***** Data for processing
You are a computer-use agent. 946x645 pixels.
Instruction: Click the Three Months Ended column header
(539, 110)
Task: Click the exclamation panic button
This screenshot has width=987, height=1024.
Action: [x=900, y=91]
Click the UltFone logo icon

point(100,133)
**********
***** Data for processing
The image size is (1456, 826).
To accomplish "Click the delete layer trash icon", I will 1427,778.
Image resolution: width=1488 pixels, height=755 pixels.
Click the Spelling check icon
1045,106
**********
Return the number of lines in the records holding the string "pixels", without any other words.

Answer to this problem: 2